*TASKS*:
A. According to the article on the law firm Edelson PC, in what year and in which city was the firm founded?
B. Translate this sentence from the article on the law firm Edelson PC into Spanish: "Edelson PC was founded in 2007 in Chicago, Illinois and opened an office in San Francisco, California in 2015."
C. Take the article on the law firm Edelson PC further, picking up after its final sentence.

*PROVIDED PASSAGE*:
- - - -
American law firm known for class action lawsuits

Edelson PC is an American plaintiffs' law firm that focuses on public client investigations, class actions, mass tort, and consumer protection laws. Edelson’s cases include class action settlements against Facebook for $650 million (2021), social casino apps for nearly $200 million (2021), and a $925 million verdict against ViSalus (2020.)

==Firm history==

Edelson PC was founded in 2007 in Chicago, Illinois and opened an office in San Francisco, California in 2015.

==Ligitation==

Edelson has litigated against Facebook, Amazon, Apple, Google for violating consumer privacy laws by improperly storing users' search, contact, and biometric data.

Edelson PC is co-lead counsel in the NCAA personal injury concussion litigation brought against the NCAA, its member institutions, and its conferences on behalf of college football players who allege the NCAA failed to protect them from concussions and brain damage, including CTE. There are more than 369 total lawsuits filed. Edelson PC leads a number of actions on behalf of governmental entities and labor unions in lawsuits against drug manufacturers and distributors over the opioid epidemic.

Edelson PC filed numerous class actions arising in the aftermath of the federal bailouts of US banks (e.g., Citibank, Chase, and Wells Fargo). The lawsuits alleged the banks unlawfully suspended home credit lines based on pre-textual reasons, and that certain banks failed to honor loan modification programs. Edelson PC achieved the first federal appellate decision in the country recognizing the right of Wells Fargo borrowers to enforce HAMP trial plans under state law. The eventual settlements exceeded $3 billion in home equity lines of credit.

Edelson PC prosecuted more than 100 cases on behalf of consumers who allegedly received unauthorized charges on their mobile phone bills, settling numerous nationwide class actions, including against industry leader AT&T Mobility, collectively worth more than $100 million.

=== Class action settlements ===
Edelson PC has regularly raised concern regarding the conduct of plaintiffs’ attorneys and objected to a number of settlements. Edelson has objected to or intervened in settlements with TikTok, the NCAA, Neiman Marcus, and Equifax.

The firm also brought a RICO lawsuit against a “professional class-action objector” raising allegations of extortion, which resulted in a judgment entered against attorney Christopher Bandas, prohibiting him from practicing law in the state of Illinois and limiting his ability to object to class action settlements in federal or state court.

In December 2020, the firm filed a lawsuit against Tom Girardi, the law firm of Girardi & Keese, and Erika Girardi, among others, alleging that Girardi had misappropriated client funds. Following the filing of that lawsuit, numerous other allegations against Tom Girardi came to light, and he and his law firm thereafter filed for bankruptcy.
- - - -
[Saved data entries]
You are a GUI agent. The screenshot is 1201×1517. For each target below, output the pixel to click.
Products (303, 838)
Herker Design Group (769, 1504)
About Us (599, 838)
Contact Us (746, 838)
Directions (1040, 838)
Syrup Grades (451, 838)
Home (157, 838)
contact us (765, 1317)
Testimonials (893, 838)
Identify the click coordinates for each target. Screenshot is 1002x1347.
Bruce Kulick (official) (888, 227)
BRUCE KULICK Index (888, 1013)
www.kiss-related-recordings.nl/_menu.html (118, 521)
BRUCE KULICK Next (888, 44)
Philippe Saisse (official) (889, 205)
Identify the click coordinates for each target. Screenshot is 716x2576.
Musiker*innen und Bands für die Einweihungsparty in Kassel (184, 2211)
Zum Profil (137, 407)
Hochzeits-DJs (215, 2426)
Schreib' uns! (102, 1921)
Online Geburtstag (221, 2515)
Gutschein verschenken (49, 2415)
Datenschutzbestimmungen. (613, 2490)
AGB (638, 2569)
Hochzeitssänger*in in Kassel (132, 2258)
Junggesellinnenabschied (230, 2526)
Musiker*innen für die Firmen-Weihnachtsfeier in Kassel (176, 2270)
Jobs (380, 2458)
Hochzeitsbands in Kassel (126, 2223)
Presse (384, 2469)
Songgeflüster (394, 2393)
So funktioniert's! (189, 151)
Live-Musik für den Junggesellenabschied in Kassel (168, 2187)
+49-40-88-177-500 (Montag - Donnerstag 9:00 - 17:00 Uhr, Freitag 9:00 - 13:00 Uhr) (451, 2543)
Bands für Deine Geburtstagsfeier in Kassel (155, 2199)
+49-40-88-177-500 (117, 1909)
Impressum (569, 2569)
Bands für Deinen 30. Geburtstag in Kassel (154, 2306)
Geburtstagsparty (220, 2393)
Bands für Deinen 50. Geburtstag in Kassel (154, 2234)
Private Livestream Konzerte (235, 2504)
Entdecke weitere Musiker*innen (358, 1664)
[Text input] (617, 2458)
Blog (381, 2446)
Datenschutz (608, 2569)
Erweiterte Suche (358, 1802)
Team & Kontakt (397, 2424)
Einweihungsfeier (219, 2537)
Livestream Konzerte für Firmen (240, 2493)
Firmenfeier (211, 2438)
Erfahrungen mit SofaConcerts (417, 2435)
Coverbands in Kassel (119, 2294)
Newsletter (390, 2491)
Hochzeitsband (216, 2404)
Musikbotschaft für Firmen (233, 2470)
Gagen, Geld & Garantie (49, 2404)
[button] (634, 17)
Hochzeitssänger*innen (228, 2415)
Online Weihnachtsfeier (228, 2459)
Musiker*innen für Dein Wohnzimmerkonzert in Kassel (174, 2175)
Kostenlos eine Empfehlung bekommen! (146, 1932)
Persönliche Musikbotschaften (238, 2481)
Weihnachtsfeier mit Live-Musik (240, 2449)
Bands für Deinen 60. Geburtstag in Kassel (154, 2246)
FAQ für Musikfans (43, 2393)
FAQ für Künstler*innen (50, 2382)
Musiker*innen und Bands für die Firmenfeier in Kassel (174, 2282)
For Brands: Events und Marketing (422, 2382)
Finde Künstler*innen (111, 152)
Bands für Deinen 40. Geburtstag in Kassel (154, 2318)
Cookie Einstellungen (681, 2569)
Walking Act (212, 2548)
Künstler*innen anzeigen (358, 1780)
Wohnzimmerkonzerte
- - - -
*SOLVED TASKS*:
A. 2007, in Chicago, Illinois.

B. Edelson PC fue fundada en 2007 en Chicago, Illinois, y abrió una oficina en San Francisco, California, en 2015.

C.
=== Cases ===
Spokeo v. Robins: Edelson PC successfully argued to the United States Supreme Court that a plaintiff can have standing under Article III of the U.S. Constitution by alleging that a website published inaccurate information about him, in violation of the Fair Credit Reporting Act.

Mullen v. GLV, Inc., et al.: Edelson PC brought a class action on behalf of several parents for failure to disclose sexual abuse occurring within Sports Performance Volleyball Club. Its owners, Rick and Cheryl Butler, are charged with withholding and misrepresented information about the sexual abuse allegations against Rick Butler. Edelson PC represented that it would donate any attorney's fees received in the case to charity. The case is one of the first sexual abuse cases to be granted class actions status.

Harris, et al. v. comScore, Inc.: Edelson PC was appointed class counsel in a suit alleging improper data collecting practices by one of the world's largest internet analytics companies and successfully certified a class estimated by several sources to be the largest privacy case ever certified on an adversarial basis.

In re Facebook Privacy Litigation: Edelson PC filed the first of its kind class action against Facebook under the Illinois Biometric Information Privacy Act. The lawsuit alleges that Facebook collected facial recognition data from its users without authorization.

==Firm culture==
Edelson PC has drawn attention in the legal community by cultivating the feel of a startup. The dress code is casual and the Chicago offices have an indoor volleyball court, golf simulator, a ping pong table, and a pool table. Edelson's prank culture has featured elaborate jokes such as hiring an actor to play an unruly law student
employing a polar bear as an attorney,
and commissioning a musical parody of Hamilton written by Edelson PC lawyers.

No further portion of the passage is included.